Eğitim-öğretim bizde ve yabancı ülkelerde farklılık gösterebiliyor. Bizde eğitim tanımının odağında “kişilerde istendik davranış geliştirme süreci” iken İngilizlerde çocuğun doğasına uygun olarak “korumalı ve fıtrî yetişmişliğini desteklemek” olarak görülüyor. Burada doğru olan, çocuğun ve bireyin doğal yetişkinliğine maddî ve manevî açıdan destek olmaktır. Dolayısıyla işe eğitim-öğretimden ve öncelikle de eğitim-öğretimin yeniden insanımızın ve geleceğimizin doğa, maya, doku ve geleneğine uygun olarak tanımlanması ve uygulanmasından başlanması gerekir. Önümüzde yapılması gereken o kadar çok iş var ki, sağlıktan sonra eğitim, sanırım ilk sırada geliyor. 

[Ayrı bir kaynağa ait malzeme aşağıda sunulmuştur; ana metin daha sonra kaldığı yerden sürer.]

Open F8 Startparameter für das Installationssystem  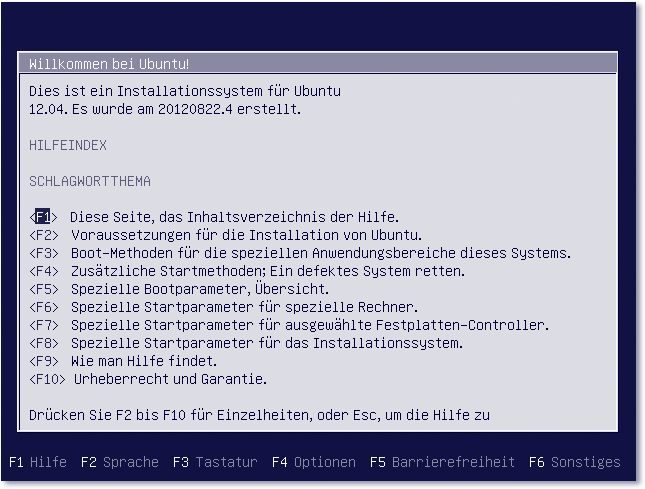(x=43, y=343)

Doğru bir sistemde yetişmiş insan yanlış projeye imza atmaz. “Üç beş kuruş fazla kazanacağım” diye insanımıza çürük domates vermez. Ekilip biçilecek arazilere bina yapılmasına izin vermeyen mühendisler, başkasının hakkını gasp etmek istemeyen bireyler toplumun değer yargılarıdır. Sanırım bu uğurda işe daha başlamadık bile. Buradan bakınca, bayram tatilinde ölen insan sayımız bile normal değil.